パリ – 2026年7月8日:マリーヌ・ル・ペンは、Cour d’appel de Parisの判決を受け、決定にもかかわらずRassemblement national(RN)の2027年大統領選候補として出馬する意向を表明するとともに、Pourvoi en cassation(上告)を提起すると発表した。控訴審は、かつてのFront Nationalの議会スタッフとして申告された職員に関する事件で彼女を有罪とした。刑罰の具体的な程度にかかわらず、第二審で有罪が確定したことになり、政治的にも法的にも重要な一歩である。
ル・ペンは上告によって二重の目的を追っている。ひとつには、上告(pourvoi)が最高裁判所の決定まで特定の執行措置を停止させ得ること、もうひとつにはCour de cassationへの申請が選挙前の主要な演説や訪問日程を確保するための政治的余地を与えることだ。ル・ペンは、この措置により電子監視を受けず、完全な行動の自由をもって選挙運動ができると強調した。しかし法律専門家は、上告はあくまで法的問題を審査するものであり、事実関係を再評価するものではないと指摘する。最高裁は判決を破棄、差し戻し、または確定させることができ、時間軸は不透明のままである。

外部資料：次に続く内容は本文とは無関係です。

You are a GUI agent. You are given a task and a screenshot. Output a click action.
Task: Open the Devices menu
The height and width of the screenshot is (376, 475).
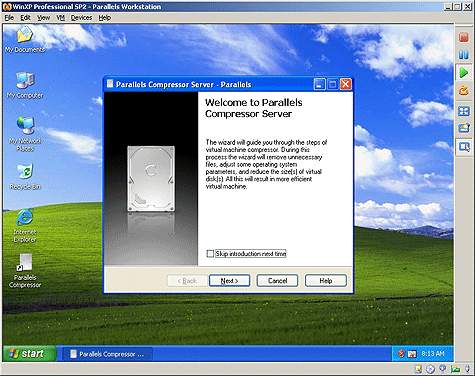pos(81,18)
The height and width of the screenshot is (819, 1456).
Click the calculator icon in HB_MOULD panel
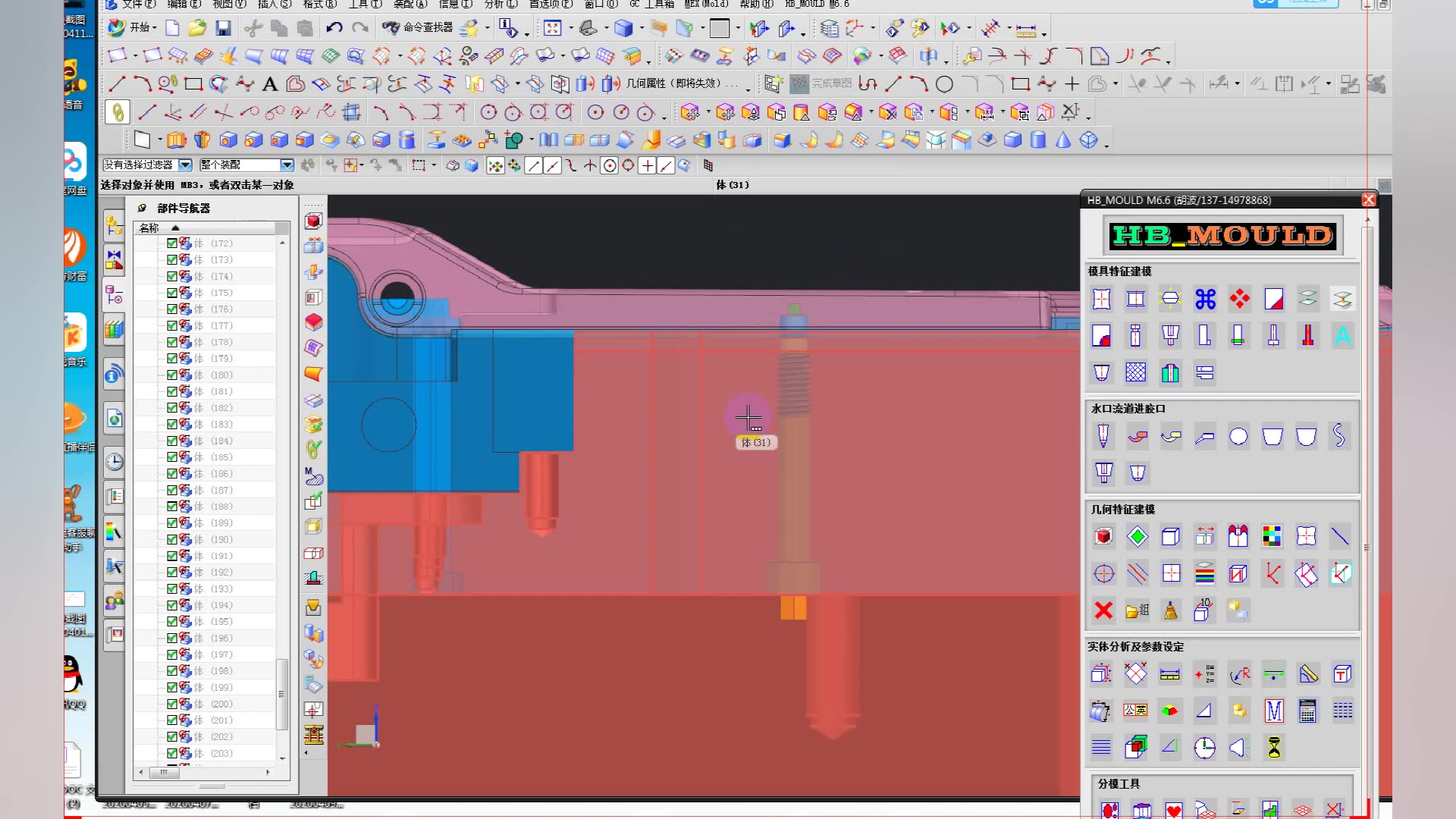click(x=1307, y=711)
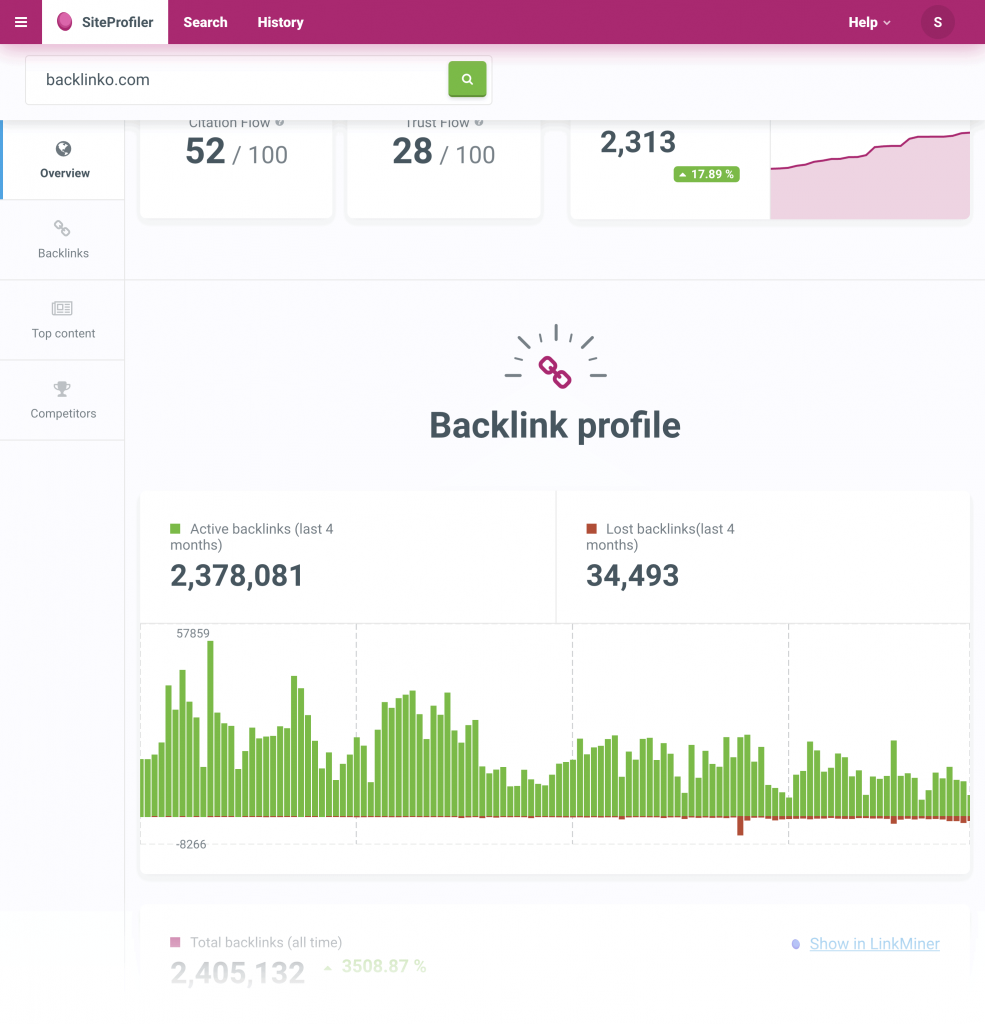Click the SiteProfiler logo icon
The width and height of the screenshot is (985, 1024).
coord(65,22)
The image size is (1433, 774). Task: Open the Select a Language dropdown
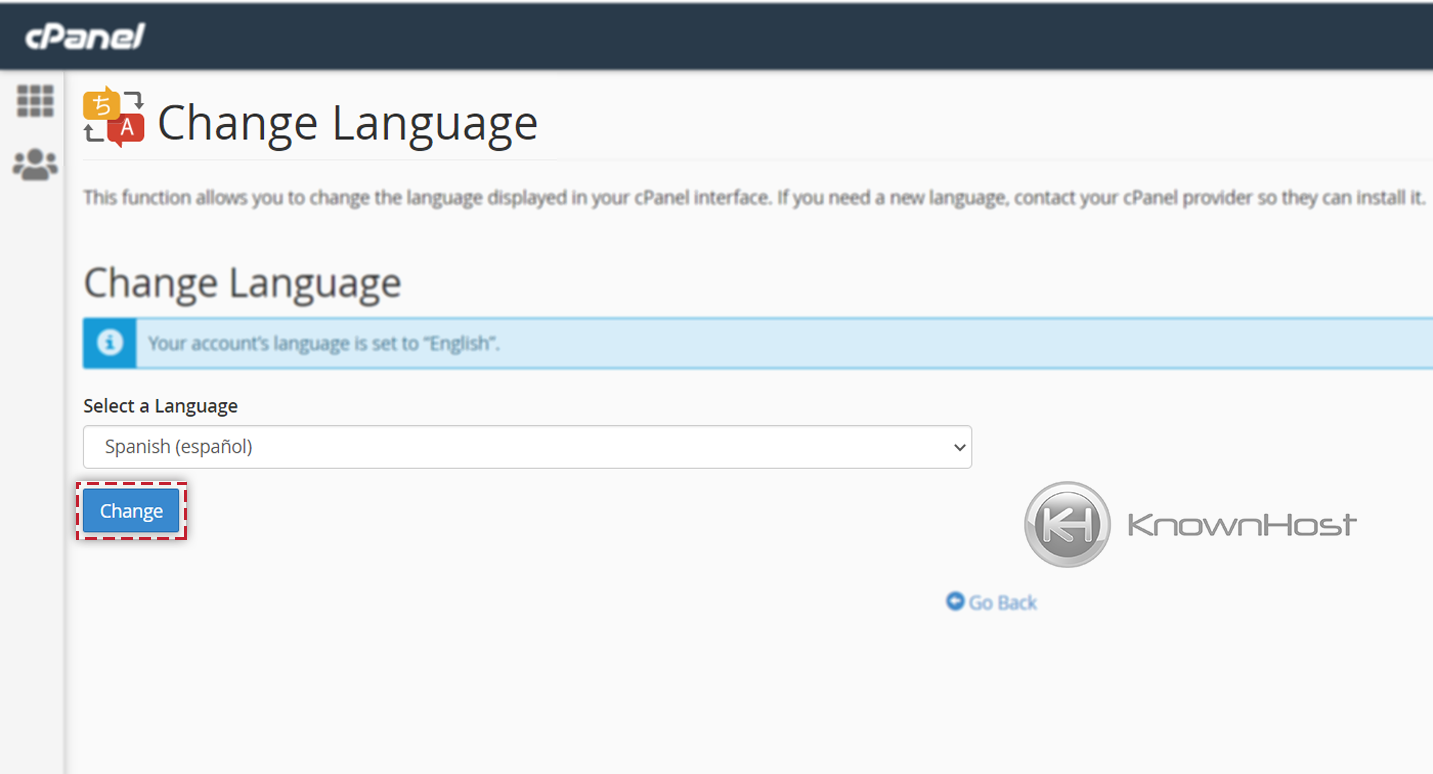[x=527, y=447]
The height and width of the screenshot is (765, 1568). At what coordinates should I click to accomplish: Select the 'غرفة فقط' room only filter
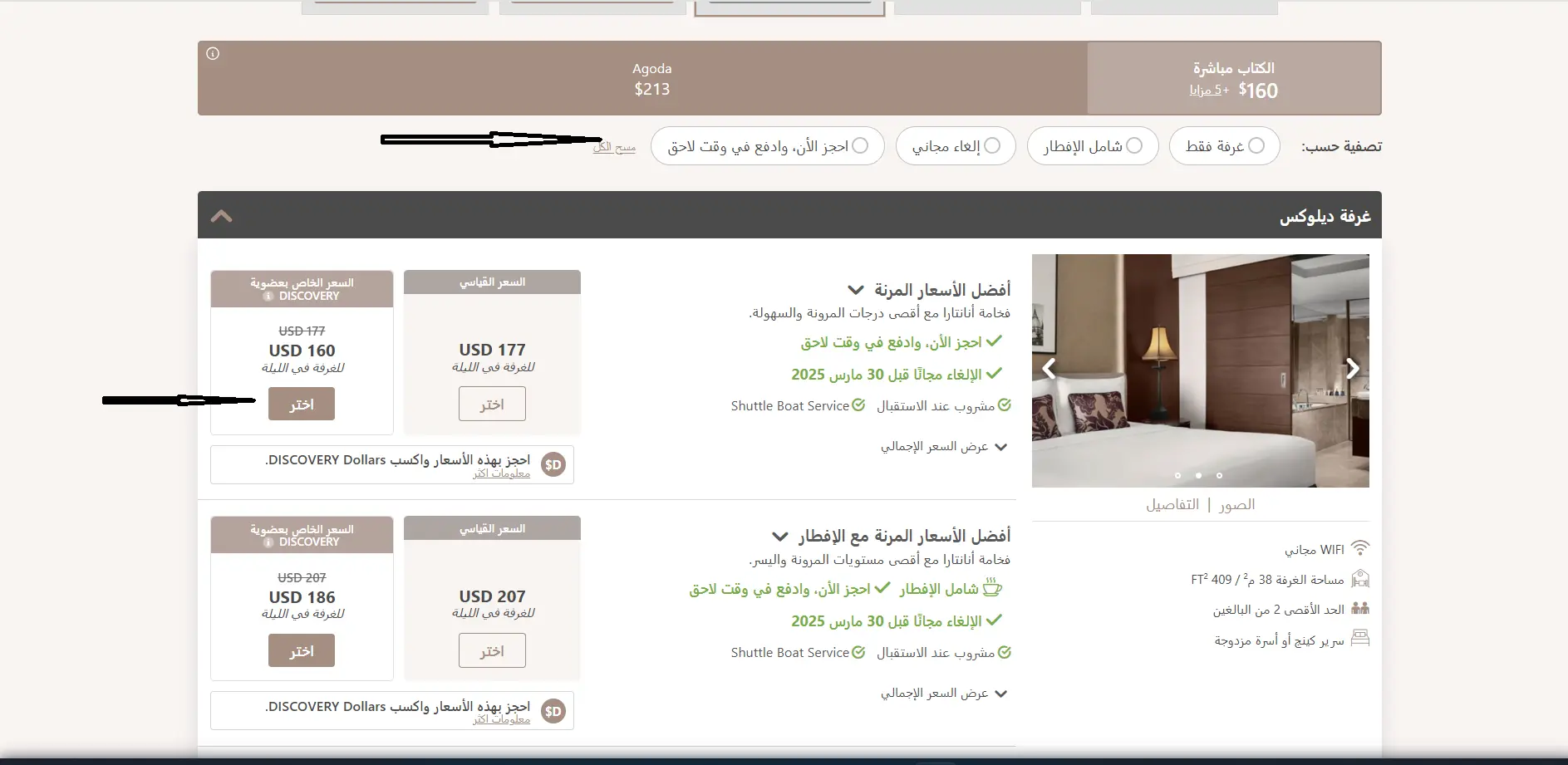[1256, 146]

RNにとって状況は戦略的判断を厳しくする。一方で即時の候補者表明は陣営の結束を強め、支持者を結びつける。他方で最終的な上告判断が不利に出たり、タイミングが選挙戦の山場に重なったりするリスクが残る。党内では、ル・ペンが法的または実務的理由で出馬できなくなった場合の代役候補としてJordan Bardellaの名が挙がっている。公式には党指導部はル・ペンを支持しているが、選挙運動の計画は日程、資金、メディア戦略のシナリオを並行して準備する必要がある。
政治的対抗勢力にとっては、控訴審判決が攻撃材料となる。左派政党はRN指導部への批判が裏付けられたとみなし、保守および中道勢力は司法の独立を強調しつつ選挙への影響を注視している。一方RNの周辺では、手続きの政治化を訴える声もある。これが有権者の心理にどう影響するかは不明である:この疑惑は核心的支持層の動員を促す一方で、浮動票を遠ざける可能性もある。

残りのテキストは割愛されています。